In the midst of the Black Lives Matter movement, I think this year at Bryn Mawr has been marked by a lot of thought around how the movement manifests itself on campus. As a former president of the South Asian affinity group on campus, it was particularly interesting to me how affinity groups on campus responded to the various events on campus surrounding the Confederate flag and the Mainline demonstration. At the time of the Confederate flag incident, many affinity groups were just warming up to new executive boards and new initiatives for the year. However, the campus-wide demonstration and plannings meetings leading up to it were cause for tension among some of the affinity groups, specifically the South Asian and Asian American groups. I think this had a lot to do with the fact that the Confederate flag is tied to a story of slavery and black/white racism, whereas the lived experiences of the South Asian/Asian American students were more linked to the immigrant experience and racism tied to xenophobia. This disconnect in experiences had created a weird rift almost within campus where I think a lot of members of the South Asian/Asian American affinity groups felt less of a need to support the work and effort being put in by Black students on campus. This struck me most when the president of the South Asian affinity group said to me, "I don't think it's my role to do anything in this situation." 

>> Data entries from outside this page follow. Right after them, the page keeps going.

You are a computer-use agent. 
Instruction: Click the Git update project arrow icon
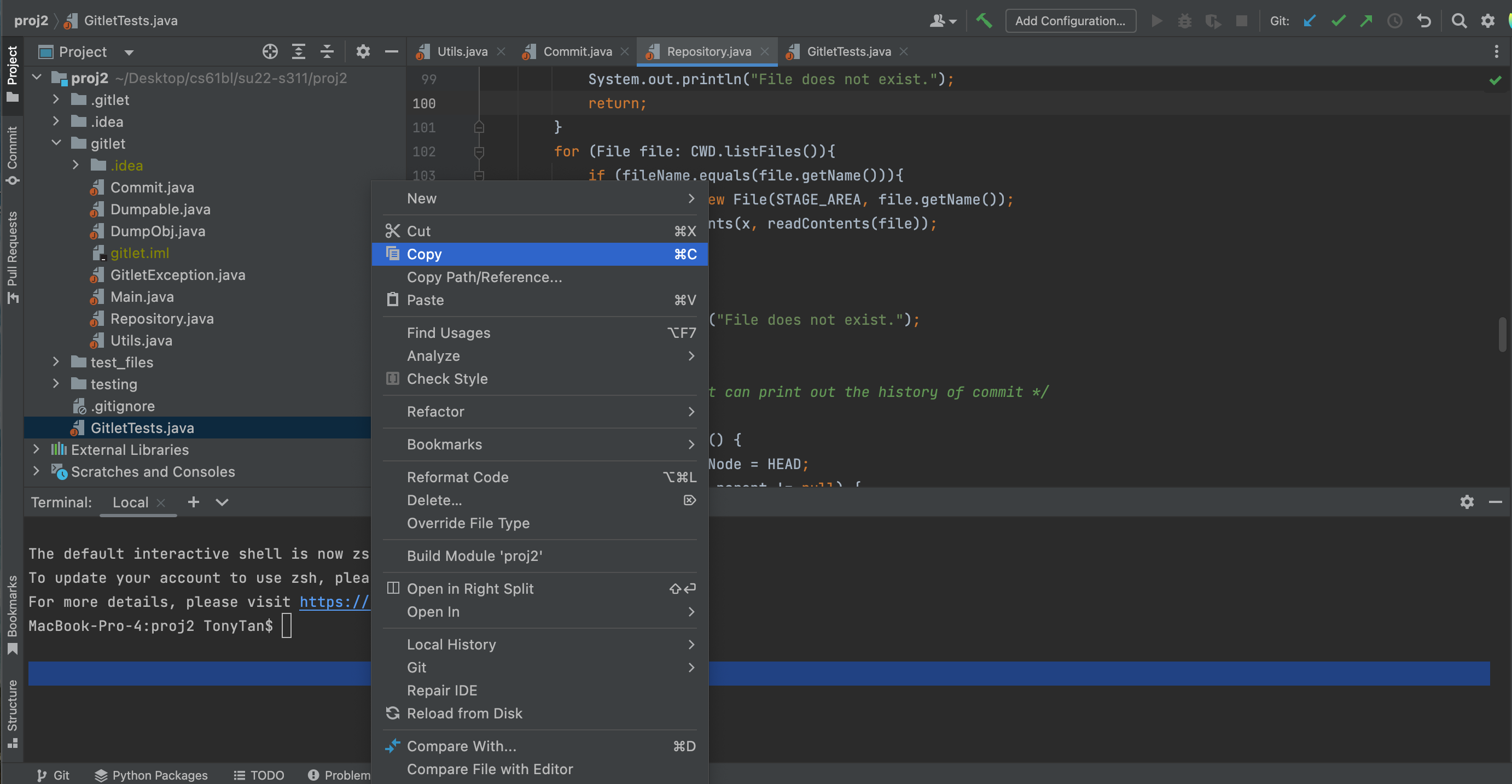click(x=1310, y=21)

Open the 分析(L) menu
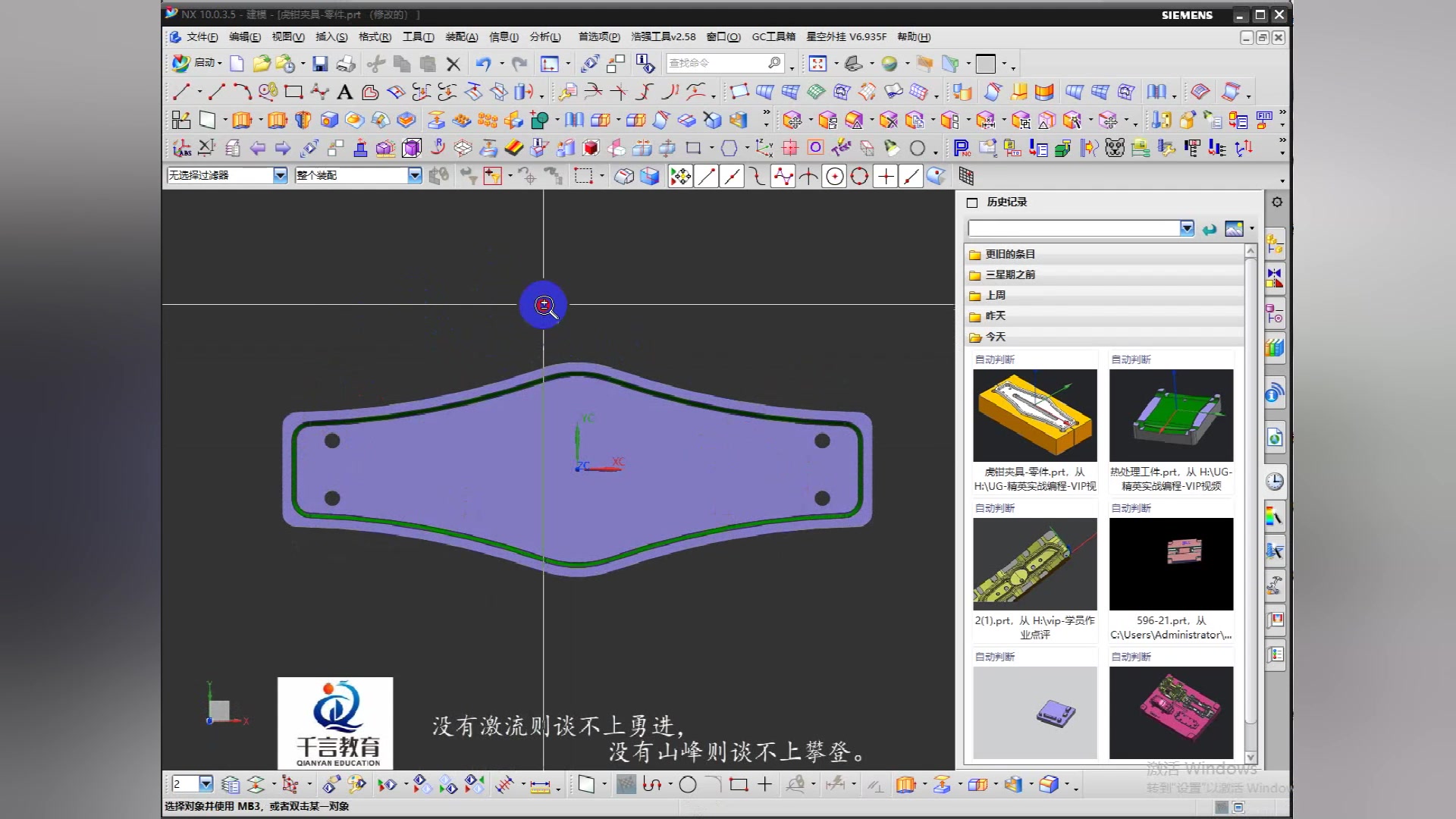[544, 36]
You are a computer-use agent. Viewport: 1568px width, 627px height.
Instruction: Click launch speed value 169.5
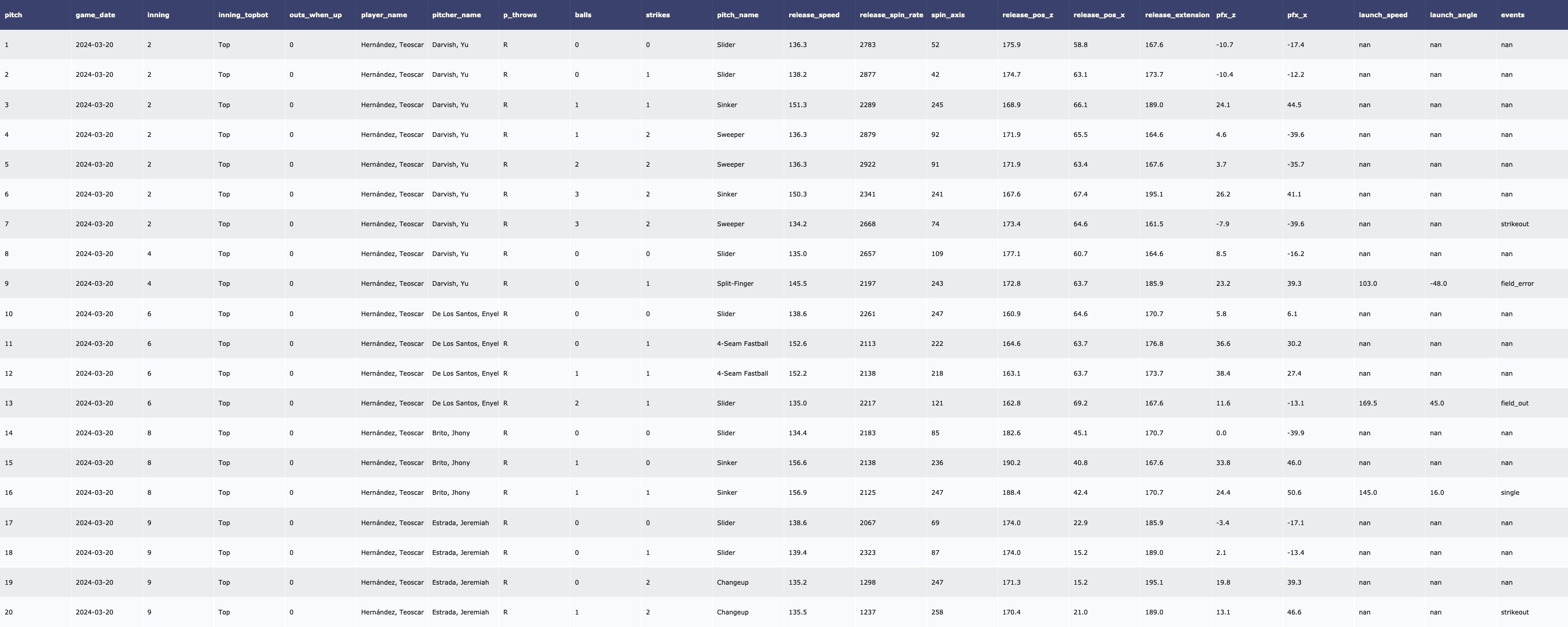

This was so disheartening to hear. The need for non-Black POC solidarity should have been stronger in that time of "crisis" than ever, and yet there were so many students who felt they could distance themselves from the situation simply because they didn't fit into the black/white binary. How could we get non-Black POC to care about a struggle against racism not directly aimed at them? How could others not instinctively care? What are effective ways for non-Black POC to show interest and action without co-opting the movement? What does solidarity look like in that case?


jccohen's picture


I appreciate your thinking on this topic - one that has come to my attention as well both in the classroom and in informal contexts.  Are these issues that non-Black POC on campus could (and/or do) discuss?  It seems to me understandable that the black-white binary in this country has contributed to various hierarchies, including these concerns about whose issues are taken more seriously/deserve more attention and support, and I've heard about some productive efforts (outside the Bi-Co) where non-Black POC have come together to acknowledge, challenge, and try to move through these issues - toward the kind of solidarity you're talking about here.  And on the other hand, I like a lot your question about how to show solidarity with "co-opting" - something white people also need to work on of course.